An exact transcription of the lines from the one holding "Screen dimensions: 623x318" to the end of the entries below, and nothing more, is the required answer. Please omit the pictures.

(Supplied material begins)

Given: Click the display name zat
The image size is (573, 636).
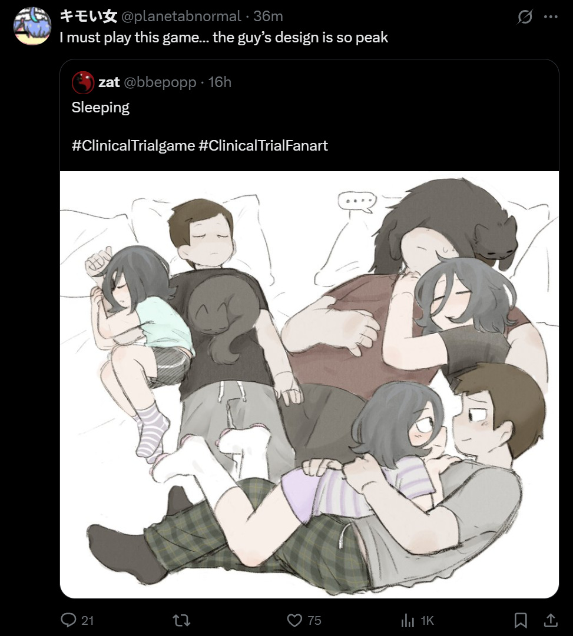Looking at the screenshot, I should 109,82.
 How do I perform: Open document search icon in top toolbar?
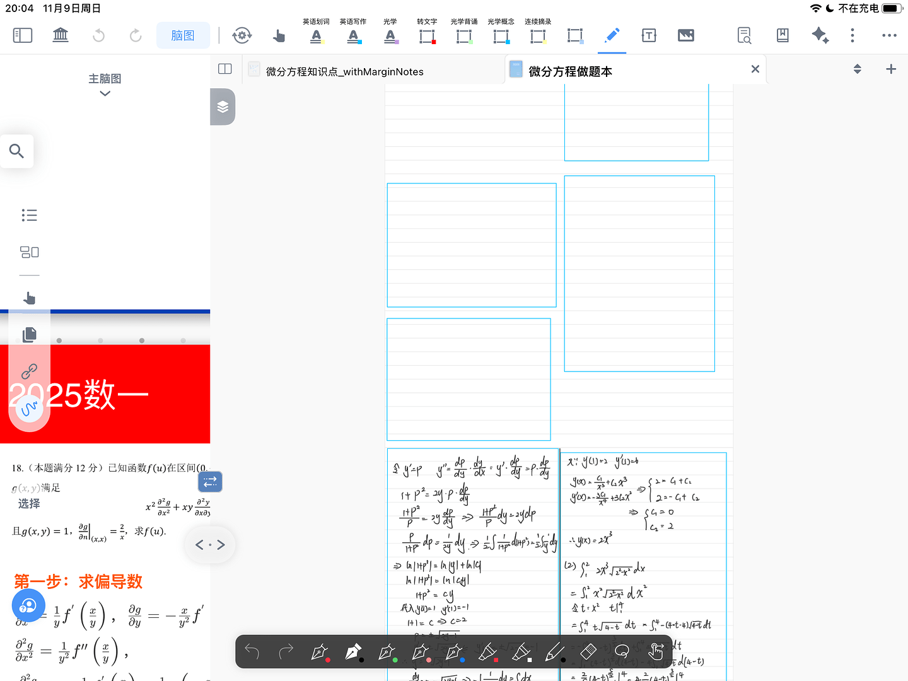[744, 35]
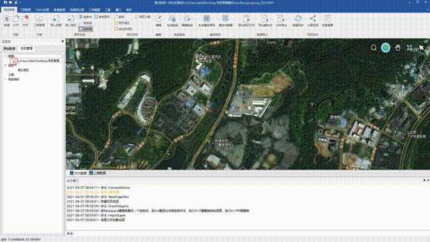Click the open project folder icon
Screen dimensions: 430x242
pos(16,19)
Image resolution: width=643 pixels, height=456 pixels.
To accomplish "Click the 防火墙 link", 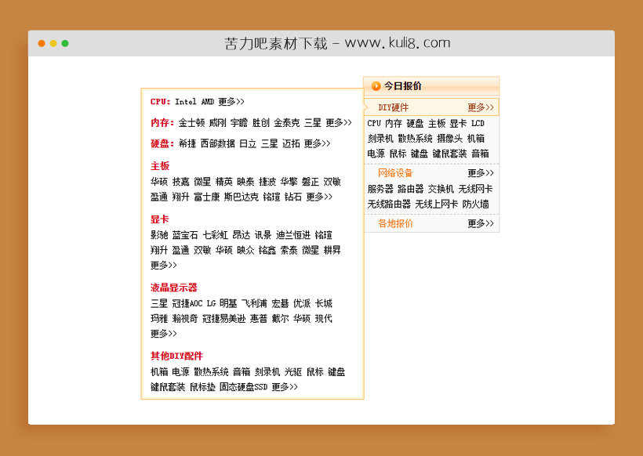I will tap(475, 204).
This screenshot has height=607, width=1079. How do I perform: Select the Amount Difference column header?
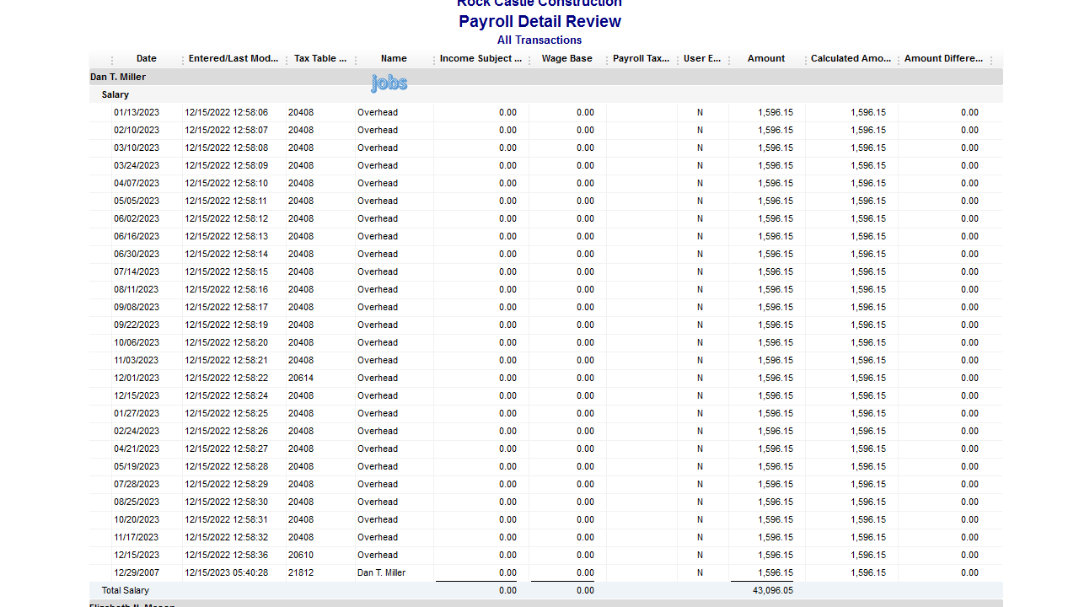[943, 59]
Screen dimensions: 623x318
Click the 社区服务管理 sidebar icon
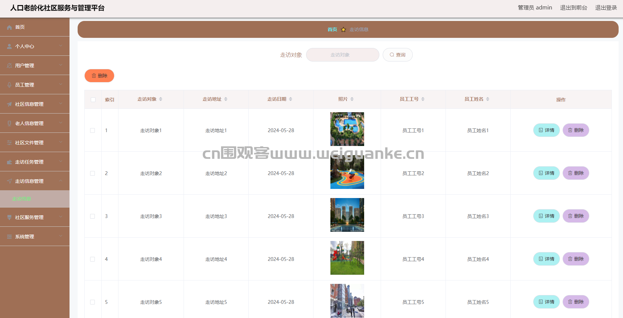tap(9, 218)
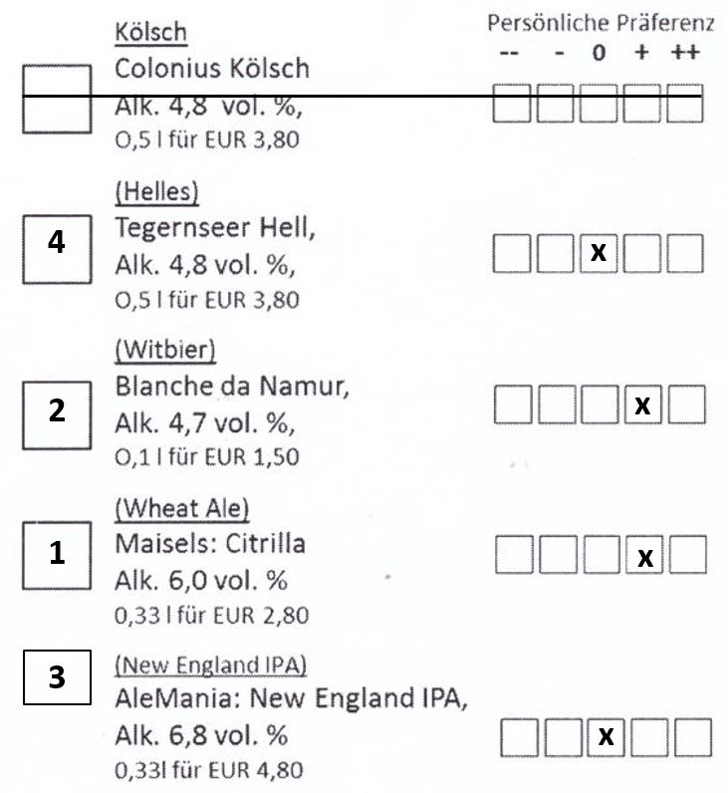Uncheck the '0' box for AleMania IPA
This screenshot has height=793, width=728.
click(606, 737)
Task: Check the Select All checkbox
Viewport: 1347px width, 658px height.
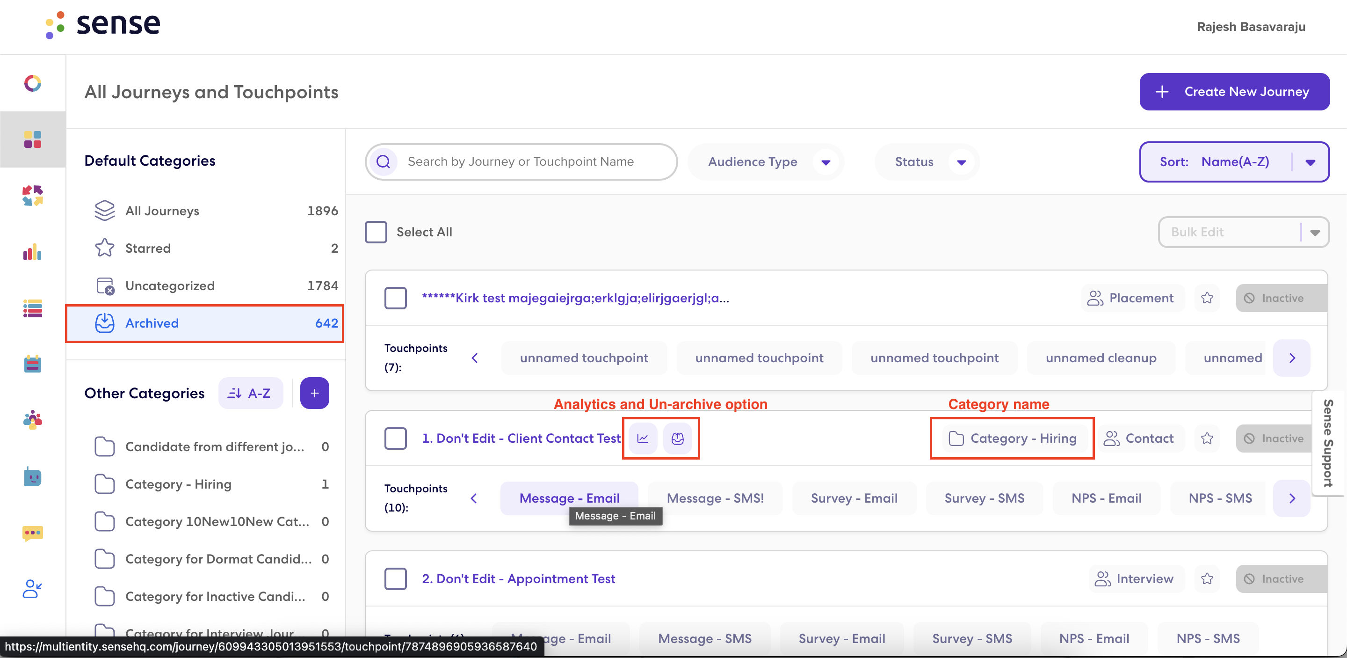Action: [376, 232]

(Supplied material ends)

Response for this exercise.
Screen dimensions: 623x318
Click the 社区服务管理 sidebar icon
tap(9, 218)
Uncheck the '0' box for AleMania IPA
This screenshot has height=793, width=728.
click(606, 737)
Task: Check the Select All checkbox
Viewport: 1347px width, 658px height.
Action: [376, 232]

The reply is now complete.